How to Take Control of Color in Lightroom


Back when everybody used film cameras, photographers had to match the film type to their subject. For example, landscape photographers liked Fuji Velvia 50 because it produced deeply saturated slides. But portrait photographers liked films like Fuji Reala which rendered good skin tones. Today, as long as you use the Raw format, you can take the same approach in Lightroom.

It doesn’t matter what camera you have, Lightroom gives you a great deal of power when it comes to adjusting the colors of your photos. To give you an idea of Lightroom’s potential, take a look at the different versions of the photo below. The first is more or less straight out of the camera. I developed the others with customized Lightroom Develop Presets.

Color in Lightroom

Now let’s look at some of the tools Lightroom has for altering color.

Vibrance and Saturation

The Vibrance and Saturation sliders are located at the bottom of the Basic panel. They alter the intensity of the colors in the photo in different ways.
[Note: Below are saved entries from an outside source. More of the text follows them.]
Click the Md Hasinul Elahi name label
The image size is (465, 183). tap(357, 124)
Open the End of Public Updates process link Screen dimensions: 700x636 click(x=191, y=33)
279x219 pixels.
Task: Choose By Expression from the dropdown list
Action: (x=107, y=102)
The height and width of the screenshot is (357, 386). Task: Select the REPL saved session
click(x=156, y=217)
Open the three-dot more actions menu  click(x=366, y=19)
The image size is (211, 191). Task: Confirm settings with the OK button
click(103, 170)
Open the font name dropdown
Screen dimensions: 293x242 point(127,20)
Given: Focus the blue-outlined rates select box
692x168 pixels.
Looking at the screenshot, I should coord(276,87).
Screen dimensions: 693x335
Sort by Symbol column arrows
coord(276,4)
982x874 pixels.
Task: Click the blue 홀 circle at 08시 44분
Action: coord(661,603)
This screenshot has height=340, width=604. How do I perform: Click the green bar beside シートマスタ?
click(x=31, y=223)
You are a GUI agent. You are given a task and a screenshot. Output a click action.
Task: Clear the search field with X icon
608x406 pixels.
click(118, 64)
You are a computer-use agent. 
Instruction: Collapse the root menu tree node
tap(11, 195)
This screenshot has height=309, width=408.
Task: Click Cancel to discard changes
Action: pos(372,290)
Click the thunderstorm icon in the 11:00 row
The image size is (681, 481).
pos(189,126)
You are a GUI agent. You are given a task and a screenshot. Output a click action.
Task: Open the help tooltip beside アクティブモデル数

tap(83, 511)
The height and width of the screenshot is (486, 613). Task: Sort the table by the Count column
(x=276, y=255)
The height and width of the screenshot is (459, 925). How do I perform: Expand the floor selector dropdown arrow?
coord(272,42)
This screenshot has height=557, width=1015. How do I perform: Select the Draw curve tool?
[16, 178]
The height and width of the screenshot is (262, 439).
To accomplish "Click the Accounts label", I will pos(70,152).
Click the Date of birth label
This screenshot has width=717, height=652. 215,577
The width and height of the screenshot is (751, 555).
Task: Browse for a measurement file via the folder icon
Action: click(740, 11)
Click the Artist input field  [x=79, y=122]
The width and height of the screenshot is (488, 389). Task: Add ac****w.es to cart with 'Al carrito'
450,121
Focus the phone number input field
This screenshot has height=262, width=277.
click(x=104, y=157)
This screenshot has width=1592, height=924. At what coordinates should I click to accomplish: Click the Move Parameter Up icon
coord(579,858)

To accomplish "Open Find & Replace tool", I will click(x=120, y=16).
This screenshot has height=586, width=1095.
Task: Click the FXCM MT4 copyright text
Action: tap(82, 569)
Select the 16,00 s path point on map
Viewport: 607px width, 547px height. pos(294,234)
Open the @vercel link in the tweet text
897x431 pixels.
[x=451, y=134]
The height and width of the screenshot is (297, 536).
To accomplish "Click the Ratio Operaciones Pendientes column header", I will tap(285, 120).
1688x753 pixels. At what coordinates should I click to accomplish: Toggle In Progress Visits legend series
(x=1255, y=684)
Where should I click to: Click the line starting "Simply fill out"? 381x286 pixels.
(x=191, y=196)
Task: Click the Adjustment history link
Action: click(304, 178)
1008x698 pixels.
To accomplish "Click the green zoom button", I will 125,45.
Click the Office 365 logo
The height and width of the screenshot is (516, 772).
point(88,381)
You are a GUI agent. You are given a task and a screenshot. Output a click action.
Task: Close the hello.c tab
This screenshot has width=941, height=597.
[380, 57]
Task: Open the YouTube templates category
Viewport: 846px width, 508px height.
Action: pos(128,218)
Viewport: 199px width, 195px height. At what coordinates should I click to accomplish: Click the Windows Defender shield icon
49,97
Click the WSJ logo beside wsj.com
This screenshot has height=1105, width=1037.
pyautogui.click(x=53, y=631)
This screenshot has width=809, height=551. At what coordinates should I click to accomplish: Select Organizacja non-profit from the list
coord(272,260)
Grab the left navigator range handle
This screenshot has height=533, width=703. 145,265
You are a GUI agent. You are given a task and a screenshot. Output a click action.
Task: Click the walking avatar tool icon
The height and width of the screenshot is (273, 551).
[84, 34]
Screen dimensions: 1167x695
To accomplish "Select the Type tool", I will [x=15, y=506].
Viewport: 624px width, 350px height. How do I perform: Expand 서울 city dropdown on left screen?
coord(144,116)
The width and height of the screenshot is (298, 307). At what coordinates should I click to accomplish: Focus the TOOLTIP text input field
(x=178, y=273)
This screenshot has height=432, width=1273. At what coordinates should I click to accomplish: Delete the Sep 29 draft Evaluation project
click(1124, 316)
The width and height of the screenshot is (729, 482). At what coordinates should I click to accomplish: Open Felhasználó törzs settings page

  • The Saturation slider changes the intensity level of all colors in the photo equally.
  • The Vibrance slider affects the most deeply saturated colors in the photo the most. It evens out the saturation levels and is a more subtle adjustment than Saturation.

I prefer to reduce Saturation and Vibrance rather than increase them as desaturated colors are more subtle and atmospheric than saturated ones. These photos illustrate the difference between Vibrance and Saturation.

Color in Lightroom

Camera profiles

Most digital cameras come with a set of color profiles. Every manufacturer gives their color profiles a different name. For instance, Canon uses Picture Style and Fujifilm uses Film Simulation. Check your camera’s user manual if you’re unsure. Regardless of your camera maker’s terminology, the color profiles all appear in the Camera Calibration panel in Lightroom.

Color profiles are the digital equivalent of the idea of using different films for different subjects. Most cameras have profile names like Landscape, Portrait, and Monochrome. The exception to this is Fujifilm, which names its profiles after real Fuji films, such as Velvia, Provia, and Astia. You’ll find most of these in Lightroom as well, ready for you to use.

The color profile setting is important as it sets both the color and contrast. You need to select the best profile before adjusting other Develop module sliders. For example, if you apply a preset intended for landscapes to a portrait then it’s unlikely you will get good skin tones.

This photo shows three different color profiles. I made the photo with a Fujifilm camera and the color profiles are specific to that model.

Color in Lightroom

HSL / Color / B&W panel

The HSL / Color / B&W panel contains a set of powerful tools for adjusting colors in Lightroom. The HSL and Color tabs both contain the same sliders, just arranged in a different order.

I prefer to use the HSL tab, so let’s look at that. It lets you adjust Hue, Saturation, and Luminance individually.

Color in Lightroom


The Hue sliders let you change the colors in your photos. The colors on the sliders (see above) tell you how they work. For example, if you move the Red slider to the left you will turn anything that is colored red in your photo to magenta. If you move the slider right then red colored objects become orange.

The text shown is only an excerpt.